Two teams of entrepreneurs have won Washington University’s 2005 Olin Cup. Somark Innovations, Inc. and iMobile Access Technologies, or iMAT, will receive a total of $70,000 in seed funding for their enterprises. An additional $5,000 grant for student projects will be split between two winners: HomeWUrk and Suzanne Shenkman Designs.

The awards were announced Dec. 1 at a ceremony featuring Robert J. Skandalaris, founder and chairman of Noble International.

Somark Innovations, Inc., which will receive $50,000 of the seed money, is the brainchild of Ramos M. Mays and Mark Pydynowski. Mays developed an identification and tracking system that works like an Radio Frequency Identification (RFID) chip, but without a physical microchip or antenna. Instead, the system uses a biocompatible material that the FDA has already approved and that can be used to tag anything from clothing to people. Somark intends to market the product initially to livestock owners, in response to a recent USDA mandate that requires the identification and tracking of cattle.

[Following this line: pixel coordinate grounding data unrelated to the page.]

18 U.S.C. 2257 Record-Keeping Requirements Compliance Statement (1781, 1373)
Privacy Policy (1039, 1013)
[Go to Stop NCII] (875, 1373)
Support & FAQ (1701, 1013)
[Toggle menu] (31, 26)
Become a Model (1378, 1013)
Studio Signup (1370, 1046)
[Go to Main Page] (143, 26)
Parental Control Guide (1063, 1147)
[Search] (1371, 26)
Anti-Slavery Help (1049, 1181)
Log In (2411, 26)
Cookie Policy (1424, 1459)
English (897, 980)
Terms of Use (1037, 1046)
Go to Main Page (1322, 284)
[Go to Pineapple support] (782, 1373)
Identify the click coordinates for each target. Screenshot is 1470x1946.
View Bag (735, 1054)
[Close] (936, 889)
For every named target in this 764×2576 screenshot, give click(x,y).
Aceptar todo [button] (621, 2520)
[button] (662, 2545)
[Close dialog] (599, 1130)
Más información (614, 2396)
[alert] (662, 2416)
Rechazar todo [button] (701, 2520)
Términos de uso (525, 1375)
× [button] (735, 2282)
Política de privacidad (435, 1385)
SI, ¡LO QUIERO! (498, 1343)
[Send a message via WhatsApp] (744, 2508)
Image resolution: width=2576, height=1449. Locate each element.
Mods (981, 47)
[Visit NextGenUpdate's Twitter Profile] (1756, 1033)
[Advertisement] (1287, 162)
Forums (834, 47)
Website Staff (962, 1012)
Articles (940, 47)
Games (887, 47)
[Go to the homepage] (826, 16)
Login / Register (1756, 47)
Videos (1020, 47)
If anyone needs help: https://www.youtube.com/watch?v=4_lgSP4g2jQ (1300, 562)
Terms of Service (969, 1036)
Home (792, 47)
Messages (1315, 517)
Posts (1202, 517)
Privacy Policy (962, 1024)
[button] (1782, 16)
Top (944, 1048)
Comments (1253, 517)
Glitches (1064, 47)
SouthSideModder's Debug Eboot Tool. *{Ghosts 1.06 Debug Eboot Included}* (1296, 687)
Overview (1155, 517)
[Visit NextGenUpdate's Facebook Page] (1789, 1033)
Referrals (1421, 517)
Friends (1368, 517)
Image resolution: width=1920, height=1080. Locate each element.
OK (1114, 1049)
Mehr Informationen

Once the entrepreneurs obtain enough capital to develop a prototype, they expect the product to be ready for market within 15 to 20 months.

The second winner of the 2005 Olin Cup, iMAT, is also a high-tech company, but one that focuses on improving communication for the deaf or hard of hearing. Founder Stephen Foster was born deaf and has developed a wearable device that transcribes what spoken words into text that the user can read. Foster said the device may come in the form of eyeglasses that can project the text into the user’s field of vision. iMAT is working with several technological and design partners on an advanced prototype that could be available in early 2006.

The student winners business concepts are both service oriented. Teddy Purnomo, a junior year business student, founded HomeWUrk, a company that assists college students as they move into their dormitories. HomeWUrk will sell decorative items, electronics and toiletries to dormitory dwellers and their parents. To help customize their selections, students can go online and create a mock-image of their room with the selected items in place. The company will deliver the merchandise directly to campus.

Suzanne Shankman, a second-year MBA student, founded a company to create clothing and accessories from vintage neckties. Suzanne Shankman Designs will sell belts, wristbands and throw pillows to fashion conscious consumers interested in products that are original in concept and unique in design.

More than 20 judges selected the winners from an initial field of at least 50 proposals which were narrowed down as contestants completed a series of presentations and meetings. Six teams were finalists. Olin Cup judges typically represent angel investors, executives and venture capitalists.

“Every year the Olin Cup competitors are higher quality. This year it was even harder for the judges to pick a winner,” said Ken Harrington, executive director of the Skandalaris Center for Entrepreneurial Studies. “I think IdeaBounce is part of it but the ventures are just steadily improving. I’m sure that we’ll see this continue again next year, especially in the students’ competition.”

The annual Olin Cup Competition was founded in 1988 as part of The Hatchery entrepreneurship course at the Olin School. The Olin Cup Competition began awarding up to $70,000 in seed funding in 2001 with the support of the Skandalaris family. This year is the first time that an additional $5,000 grant was awarded to the best student teams.

To date, the competition has resulted in the formation of more than 50 new businesses by business students and alumni.

“It’s encouraging to see the Olin Cup Competition add to the entrepreneurial spirit of St. Louis,” said Harrington.

In 2003, the Kauffman Foundation selected WUSTL as one of eight U.S. universities to share $25 million in grants through a program designed to make entrepreneurship education available across campus and transform the way entrepreneurship is viewed, taught and experienced. WUSTL received a grant of $3 million.